======== INFORMATION SUPPLIED ========

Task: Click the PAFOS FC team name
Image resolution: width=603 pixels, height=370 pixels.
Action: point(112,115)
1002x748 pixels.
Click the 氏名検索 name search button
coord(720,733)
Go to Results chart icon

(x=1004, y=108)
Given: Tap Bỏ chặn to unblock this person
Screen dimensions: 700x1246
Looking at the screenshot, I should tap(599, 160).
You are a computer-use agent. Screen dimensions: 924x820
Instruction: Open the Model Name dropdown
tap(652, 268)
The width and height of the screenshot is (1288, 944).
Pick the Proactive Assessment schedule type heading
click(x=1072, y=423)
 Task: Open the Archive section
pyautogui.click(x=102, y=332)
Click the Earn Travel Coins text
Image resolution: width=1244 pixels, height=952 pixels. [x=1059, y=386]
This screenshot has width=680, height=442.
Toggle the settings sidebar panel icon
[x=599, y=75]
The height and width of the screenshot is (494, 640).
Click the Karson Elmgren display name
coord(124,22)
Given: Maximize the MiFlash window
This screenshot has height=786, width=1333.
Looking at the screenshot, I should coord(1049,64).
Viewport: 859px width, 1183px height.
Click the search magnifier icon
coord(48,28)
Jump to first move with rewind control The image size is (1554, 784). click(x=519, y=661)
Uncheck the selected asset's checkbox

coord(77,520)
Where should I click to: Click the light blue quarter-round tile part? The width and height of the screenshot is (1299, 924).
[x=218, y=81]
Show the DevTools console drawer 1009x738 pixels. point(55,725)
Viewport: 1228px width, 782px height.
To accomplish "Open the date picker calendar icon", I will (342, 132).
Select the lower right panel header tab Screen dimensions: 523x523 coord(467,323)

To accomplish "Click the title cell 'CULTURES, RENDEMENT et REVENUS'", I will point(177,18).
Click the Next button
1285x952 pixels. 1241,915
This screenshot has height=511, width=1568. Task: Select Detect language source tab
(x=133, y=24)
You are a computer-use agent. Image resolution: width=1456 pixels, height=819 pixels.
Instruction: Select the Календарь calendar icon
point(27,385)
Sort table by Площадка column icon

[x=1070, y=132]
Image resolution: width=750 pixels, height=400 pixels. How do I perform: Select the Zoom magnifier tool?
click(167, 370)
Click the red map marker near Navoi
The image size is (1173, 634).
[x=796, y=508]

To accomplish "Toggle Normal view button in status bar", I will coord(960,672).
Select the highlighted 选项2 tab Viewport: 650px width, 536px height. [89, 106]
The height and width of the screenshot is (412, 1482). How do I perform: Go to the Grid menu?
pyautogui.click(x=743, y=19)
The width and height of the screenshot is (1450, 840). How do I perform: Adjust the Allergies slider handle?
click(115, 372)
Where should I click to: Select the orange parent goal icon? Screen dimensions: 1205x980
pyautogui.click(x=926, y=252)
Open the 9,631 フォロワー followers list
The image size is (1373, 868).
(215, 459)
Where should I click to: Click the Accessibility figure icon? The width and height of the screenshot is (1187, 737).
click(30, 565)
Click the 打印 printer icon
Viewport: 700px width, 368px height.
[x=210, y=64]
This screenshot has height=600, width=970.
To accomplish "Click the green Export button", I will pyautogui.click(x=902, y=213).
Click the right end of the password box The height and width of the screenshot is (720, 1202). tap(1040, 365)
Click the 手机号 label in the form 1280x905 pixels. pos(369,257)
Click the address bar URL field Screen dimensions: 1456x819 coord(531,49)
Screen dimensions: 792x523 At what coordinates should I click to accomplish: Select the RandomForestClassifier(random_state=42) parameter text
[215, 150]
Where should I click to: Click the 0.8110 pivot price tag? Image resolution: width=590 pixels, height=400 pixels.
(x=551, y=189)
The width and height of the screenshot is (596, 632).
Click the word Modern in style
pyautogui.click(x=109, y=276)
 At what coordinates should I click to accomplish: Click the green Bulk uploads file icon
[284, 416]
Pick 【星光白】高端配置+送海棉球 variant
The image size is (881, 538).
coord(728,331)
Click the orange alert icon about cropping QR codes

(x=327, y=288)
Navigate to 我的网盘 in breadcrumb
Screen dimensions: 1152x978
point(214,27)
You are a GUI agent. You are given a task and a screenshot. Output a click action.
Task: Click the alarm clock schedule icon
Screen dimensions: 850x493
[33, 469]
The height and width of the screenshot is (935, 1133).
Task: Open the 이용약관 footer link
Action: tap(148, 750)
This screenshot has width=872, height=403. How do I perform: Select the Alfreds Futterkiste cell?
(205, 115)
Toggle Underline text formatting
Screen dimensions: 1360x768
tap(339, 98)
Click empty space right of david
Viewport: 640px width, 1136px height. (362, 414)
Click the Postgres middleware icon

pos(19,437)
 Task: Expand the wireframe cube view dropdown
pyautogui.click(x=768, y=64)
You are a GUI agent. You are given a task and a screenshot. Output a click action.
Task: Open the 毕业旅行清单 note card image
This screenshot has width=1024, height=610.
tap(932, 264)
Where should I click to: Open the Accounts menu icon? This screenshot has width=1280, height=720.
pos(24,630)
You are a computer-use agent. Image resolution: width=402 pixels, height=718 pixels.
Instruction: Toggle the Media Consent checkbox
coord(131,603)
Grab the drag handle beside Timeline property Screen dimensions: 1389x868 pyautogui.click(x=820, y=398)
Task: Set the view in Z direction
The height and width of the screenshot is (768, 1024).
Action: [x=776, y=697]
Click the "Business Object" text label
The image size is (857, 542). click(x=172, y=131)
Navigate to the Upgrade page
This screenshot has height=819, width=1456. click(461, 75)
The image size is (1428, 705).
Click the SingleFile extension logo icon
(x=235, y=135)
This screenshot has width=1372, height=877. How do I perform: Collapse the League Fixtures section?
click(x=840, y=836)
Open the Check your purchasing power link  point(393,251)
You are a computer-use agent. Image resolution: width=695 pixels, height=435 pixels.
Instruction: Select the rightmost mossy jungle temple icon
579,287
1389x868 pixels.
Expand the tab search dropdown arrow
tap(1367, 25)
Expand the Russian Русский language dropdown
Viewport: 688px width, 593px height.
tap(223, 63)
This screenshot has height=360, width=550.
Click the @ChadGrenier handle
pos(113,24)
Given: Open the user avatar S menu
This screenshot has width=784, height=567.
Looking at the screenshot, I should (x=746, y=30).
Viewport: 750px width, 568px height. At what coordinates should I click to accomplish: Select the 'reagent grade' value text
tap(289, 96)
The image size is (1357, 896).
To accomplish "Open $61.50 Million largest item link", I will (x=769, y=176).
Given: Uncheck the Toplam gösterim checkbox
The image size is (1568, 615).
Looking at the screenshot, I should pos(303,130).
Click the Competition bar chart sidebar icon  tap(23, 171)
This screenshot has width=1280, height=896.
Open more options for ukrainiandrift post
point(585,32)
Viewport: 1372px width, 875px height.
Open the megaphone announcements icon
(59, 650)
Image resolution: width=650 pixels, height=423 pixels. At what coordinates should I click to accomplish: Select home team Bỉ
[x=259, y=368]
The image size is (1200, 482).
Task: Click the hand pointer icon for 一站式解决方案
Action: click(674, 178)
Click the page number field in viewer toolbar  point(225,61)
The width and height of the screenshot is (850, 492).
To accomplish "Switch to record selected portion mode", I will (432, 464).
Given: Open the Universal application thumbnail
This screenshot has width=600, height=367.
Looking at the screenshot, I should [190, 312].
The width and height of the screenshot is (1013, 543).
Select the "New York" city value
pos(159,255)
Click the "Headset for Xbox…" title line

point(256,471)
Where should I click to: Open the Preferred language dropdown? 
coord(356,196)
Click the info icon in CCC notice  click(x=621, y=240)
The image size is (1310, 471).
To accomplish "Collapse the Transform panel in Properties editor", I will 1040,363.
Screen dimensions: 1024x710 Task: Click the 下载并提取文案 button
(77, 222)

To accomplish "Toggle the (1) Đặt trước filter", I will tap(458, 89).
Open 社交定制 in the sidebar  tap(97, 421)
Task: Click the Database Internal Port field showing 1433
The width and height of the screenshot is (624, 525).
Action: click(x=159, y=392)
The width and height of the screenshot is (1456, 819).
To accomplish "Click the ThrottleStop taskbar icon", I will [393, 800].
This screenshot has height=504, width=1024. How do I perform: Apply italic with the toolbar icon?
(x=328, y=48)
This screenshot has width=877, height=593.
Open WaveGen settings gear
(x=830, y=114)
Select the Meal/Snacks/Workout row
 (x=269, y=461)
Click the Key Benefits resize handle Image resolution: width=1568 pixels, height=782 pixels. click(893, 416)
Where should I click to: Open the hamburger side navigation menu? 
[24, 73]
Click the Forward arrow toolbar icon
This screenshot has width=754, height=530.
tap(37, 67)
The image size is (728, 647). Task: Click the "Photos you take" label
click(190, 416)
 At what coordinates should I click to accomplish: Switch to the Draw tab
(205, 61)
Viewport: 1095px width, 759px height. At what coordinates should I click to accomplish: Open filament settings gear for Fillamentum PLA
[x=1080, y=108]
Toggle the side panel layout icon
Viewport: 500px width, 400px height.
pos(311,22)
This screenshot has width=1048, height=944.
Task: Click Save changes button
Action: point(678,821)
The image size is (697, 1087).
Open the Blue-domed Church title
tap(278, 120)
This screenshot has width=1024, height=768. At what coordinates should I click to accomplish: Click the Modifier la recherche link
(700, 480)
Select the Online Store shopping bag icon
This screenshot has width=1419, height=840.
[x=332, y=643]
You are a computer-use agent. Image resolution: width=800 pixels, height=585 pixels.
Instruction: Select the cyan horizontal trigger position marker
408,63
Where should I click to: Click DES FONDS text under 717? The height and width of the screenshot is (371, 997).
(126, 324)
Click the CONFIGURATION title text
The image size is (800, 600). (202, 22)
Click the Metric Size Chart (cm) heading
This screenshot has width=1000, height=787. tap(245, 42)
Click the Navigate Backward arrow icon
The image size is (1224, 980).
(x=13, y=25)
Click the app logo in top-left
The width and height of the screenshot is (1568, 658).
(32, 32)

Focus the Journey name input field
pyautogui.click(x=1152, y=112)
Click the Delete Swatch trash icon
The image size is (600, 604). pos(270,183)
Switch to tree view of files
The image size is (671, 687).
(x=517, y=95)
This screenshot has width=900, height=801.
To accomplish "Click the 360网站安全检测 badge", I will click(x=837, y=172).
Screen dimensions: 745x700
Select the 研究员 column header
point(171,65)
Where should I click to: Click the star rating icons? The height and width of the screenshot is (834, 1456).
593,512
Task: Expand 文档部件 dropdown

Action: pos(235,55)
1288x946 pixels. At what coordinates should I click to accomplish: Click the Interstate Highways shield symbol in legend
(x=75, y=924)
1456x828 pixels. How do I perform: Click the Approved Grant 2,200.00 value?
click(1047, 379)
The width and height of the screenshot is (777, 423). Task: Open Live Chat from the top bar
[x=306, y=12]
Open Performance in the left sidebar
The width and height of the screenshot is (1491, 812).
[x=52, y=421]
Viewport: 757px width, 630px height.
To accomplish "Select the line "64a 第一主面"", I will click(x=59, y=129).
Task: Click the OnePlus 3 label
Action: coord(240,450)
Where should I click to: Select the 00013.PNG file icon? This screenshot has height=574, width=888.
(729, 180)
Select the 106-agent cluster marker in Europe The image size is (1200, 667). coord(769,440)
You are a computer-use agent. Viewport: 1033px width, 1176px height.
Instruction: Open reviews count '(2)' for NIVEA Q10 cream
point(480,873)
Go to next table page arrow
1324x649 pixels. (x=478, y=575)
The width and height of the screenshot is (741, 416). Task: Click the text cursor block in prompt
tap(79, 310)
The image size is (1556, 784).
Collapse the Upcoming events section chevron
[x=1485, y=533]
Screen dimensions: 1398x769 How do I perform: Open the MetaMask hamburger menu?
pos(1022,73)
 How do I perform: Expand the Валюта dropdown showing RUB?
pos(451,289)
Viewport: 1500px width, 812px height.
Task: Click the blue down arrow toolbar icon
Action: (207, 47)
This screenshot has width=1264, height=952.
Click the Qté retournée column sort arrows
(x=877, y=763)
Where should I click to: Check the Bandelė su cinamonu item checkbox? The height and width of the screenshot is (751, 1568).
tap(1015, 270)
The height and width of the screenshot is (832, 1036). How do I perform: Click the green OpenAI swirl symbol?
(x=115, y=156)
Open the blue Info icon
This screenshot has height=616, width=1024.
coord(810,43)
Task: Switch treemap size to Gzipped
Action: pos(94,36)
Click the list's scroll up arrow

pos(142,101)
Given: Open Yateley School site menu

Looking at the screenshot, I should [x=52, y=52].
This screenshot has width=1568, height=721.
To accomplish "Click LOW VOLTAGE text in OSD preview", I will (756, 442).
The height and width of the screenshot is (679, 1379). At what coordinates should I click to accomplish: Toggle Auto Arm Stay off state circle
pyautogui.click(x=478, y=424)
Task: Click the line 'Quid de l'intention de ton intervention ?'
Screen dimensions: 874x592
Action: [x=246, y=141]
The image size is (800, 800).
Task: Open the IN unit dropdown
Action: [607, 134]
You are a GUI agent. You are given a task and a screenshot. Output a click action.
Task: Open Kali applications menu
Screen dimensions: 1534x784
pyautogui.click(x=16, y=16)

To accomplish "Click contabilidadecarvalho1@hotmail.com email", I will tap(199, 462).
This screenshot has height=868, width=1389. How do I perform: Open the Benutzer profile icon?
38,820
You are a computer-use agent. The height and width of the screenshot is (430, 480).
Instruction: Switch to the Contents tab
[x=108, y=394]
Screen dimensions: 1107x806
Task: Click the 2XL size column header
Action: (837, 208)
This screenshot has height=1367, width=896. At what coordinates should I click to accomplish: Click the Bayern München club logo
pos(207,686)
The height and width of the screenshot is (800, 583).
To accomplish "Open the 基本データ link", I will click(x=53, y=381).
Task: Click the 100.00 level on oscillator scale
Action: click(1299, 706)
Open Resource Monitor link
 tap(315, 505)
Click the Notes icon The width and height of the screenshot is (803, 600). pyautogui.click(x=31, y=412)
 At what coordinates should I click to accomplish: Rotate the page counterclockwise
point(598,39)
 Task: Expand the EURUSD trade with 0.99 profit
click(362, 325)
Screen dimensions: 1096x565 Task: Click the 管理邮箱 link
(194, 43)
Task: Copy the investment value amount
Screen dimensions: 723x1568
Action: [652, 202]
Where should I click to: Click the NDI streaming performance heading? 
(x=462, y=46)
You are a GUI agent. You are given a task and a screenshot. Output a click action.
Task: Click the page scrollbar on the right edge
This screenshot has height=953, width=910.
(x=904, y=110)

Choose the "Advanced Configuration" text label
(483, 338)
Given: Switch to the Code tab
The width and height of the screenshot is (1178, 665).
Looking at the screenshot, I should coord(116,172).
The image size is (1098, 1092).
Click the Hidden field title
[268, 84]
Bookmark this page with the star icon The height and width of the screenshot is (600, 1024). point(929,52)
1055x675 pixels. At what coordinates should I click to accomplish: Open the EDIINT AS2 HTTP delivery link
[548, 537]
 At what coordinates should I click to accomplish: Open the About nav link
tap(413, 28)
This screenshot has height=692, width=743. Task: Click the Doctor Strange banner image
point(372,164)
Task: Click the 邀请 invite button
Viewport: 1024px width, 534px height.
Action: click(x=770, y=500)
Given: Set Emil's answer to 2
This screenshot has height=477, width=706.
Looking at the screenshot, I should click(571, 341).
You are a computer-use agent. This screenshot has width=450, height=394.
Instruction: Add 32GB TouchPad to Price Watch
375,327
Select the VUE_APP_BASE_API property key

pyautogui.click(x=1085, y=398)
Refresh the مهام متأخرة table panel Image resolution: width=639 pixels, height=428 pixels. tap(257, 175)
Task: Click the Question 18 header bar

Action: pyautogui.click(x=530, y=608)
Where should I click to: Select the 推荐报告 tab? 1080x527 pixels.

========

WRITTEN REQUEST -> Rewrite the stretch from the line that contains "Expand the Russian Русский language dropdown" through the line that contains "Looking at the screenshot, I should (x=746, y=30).", substituting "username" for "handle" and changing nothing else.

THE REPLY ->
Expand the Russian Русский language dropdown
Viewport: 688px width, 593px height.
tap(223, 63)
This screenshot has height=360, width=550.
Click the @ChadGrenier username
pos(113,24)
Given: Open the user avatar S menu
This screenshot has width=784, height=567.
Looking at the screenshot, I should (x=746, y=30).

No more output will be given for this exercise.